The state of education in SA

CANDICE BRADFIELD

MEMBERS of the Lower Albany Historical Society were helped to understand the present state of education in South Africa from a historical perspective, at the annul Morse Jones Memorial lecture last week.

Professor Arthur Webb from the Centre for Higher Education, Teaching and Learning at Rhodes University was the guest speaker at the LAHS meeting at Settlers Park.

DOES OBE WORK?: Professor Arthur Webb addressed the Lower Albany Historical Society on education in South Africa and the advantages and disadvantages of Outcome Based Education (OBE) Picture: CANDICE BRADFIELD
Webb used the metaphor of the cart pulling the horse. He said he has found himself increasingly drawn into trying to find a solution to the education dilemma.

In his metaphor, the cart is theory and the horse represents teachers and lecturers that are supposed to be using the cart to educate.

"From a historical perspective, black education has been at a disadvantage,” he said.

In colonial times, missionaries provided education. In 1948, things started changing with apartheid and the idea of segregation. HF Verwoerd was the minister of education and of Bantu education at the time.

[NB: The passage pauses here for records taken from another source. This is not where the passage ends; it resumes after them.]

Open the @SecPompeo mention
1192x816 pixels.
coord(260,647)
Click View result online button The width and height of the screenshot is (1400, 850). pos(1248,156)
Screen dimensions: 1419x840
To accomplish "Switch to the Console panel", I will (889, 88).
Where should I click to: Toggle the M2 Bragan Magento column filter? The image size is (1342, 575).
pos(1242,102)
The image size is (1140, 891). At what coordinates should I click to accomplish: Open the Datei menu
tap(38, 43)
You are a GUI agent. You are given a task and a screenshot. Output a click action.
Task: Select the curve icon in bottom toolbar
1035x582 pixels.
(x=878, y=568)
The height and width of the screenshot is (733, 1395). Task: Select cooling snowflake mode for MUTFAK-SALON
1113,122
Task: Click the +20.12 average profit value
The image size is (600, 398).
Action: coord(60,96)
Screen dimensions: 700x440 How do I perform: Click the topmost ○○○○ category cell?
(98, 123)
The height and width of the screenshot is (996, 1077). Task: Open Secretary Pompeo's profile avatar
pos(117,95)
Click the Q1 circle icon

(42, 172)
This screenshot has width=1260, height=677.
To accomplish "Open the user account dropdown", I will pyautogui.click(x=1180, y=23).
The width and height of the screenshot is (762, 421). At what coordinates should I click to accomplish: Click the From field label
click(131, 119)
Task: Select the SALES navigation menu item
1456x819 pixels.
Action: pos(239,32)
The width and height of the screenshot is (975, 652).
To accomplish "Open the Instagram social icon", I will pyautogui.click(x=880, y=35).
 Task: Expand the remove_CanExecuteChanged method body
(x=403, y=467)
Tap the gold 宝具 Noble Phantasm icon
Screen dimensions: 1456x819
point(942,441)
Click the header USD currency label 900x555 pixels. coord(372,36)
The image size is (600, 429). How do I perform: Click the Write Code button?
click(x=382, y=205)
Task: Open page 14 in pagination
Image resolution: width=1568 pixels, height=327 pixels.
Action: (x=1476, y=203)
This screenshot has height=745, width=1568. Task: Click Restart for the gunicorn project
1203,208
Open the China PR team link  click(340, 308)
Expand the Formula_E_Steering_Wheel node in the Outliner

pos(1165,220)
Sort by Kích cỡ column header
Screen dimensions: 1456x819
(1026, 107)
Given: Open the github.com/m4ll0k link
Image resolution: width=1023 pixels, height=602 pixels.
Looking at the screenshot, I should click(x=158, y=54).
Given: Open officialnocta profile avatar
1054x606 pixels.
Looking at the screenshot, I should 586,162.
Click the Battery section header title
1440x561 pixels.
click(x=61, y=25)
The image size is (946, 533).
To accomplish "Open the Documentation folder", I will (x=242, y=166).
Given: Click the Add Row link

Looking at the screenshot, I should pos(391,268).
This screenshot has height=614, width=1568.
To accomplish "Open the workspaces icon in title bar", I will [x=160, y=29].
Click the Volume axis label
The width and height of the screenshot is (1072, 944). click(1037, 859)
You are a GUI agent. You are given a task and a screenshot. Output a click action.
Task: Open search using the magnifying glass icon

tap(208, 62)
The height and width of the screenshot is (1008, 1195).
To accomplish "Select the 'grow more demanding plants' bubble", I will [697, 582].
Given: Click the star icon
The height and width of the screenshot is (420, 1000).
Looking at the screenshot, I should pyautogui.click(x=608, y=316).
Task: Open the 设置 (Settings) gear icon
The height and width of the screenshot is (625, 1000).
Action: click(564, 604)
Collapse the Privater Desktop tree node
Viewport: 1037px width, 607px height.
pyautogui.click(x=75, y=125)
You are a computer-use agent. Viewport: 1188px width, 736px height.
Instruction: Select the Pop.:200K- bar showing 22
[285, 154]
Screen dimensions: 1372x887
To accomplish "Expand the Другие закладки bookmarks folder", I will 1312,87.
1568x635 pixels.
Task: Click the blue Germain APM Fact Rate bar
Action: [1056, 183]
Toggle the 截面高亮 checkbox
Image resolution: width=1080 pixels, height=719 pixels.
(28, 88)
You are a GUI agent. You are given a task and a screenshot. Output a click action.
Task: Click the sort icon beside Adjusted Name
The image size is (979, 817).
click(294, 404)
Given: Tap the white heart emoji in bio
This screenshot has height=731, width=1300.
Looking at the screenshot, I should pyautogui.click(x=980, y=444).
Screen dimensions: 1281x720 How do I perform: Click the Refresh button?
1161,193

In Bantu education, which replaced missionary education, science and maths was deemed unnecessary. This meant the quality of education in "black schools” went down during apartheid.

"Missionary-educated black teachers were very competent,” said Webb.

Evidence of this can be seen in the Mbeki's and Mandela's of the ANC who are well educated, he said.

At the time, schools were not only separated by race but also by language.

Webb said the Soweto riots of 1976 were a critical turning point. General public perception is that this was a spontaneous uprising against Afrikaans as the main teaching language. However Webb believes the teachers were behind this. He thinks they quickly realised that the prime consideration was education of the youth, and got back to teaching.

The ANC saw teachers who wanted to do so as stooges for the regime. Some were killed and some left, he said. The matrics from the previous year would return to teach the next matrics and the quality of teaching went down.

He said South Africa getting left behind in global education trends was a result of Christian National education.

In the 1980s, New Zealand was trying Outcome Based Education (OBE) and Britain and Australia were using it with slightly more success.

"OBE is a highly sophisticated system and needs trained people to implement it,” said Webb.

He suggested a top-down approach where universities start using OBE, and then it can be filtered down to school level.

Webb said in 1994 when the South African Democratic Teachers Union came to the fore, all civil servants retained their jobs and there was a huge influx of teachers. In an effort to remove unqualified teachers, the ANC offered severance packages. Instead the result was that many good teachers left.

"There have been attempts to retrain teachers. However OBE is a far more difficult intellectual system to understand and it is more labour intensive,” he said.

Webb explained that modern education places emphasis on what gets students to learn.

"Students will always learn for the test,” said Webb to much laughter.

"The question is, ‘What do we want students to learn?'”

He suggested that in a world of so much content, students should learn the skills to access content.

"What is it about my course that I want students to have at their disposal? What do I set in assessment tasks for them to achieve outcomes?”

He believes it is important to get to a point where students are able to assess themselves as well as their peers. He has used this approach in his own courses and found them to work.

He does however believe that dropping OBE at primary and secondary level is not the worst thing.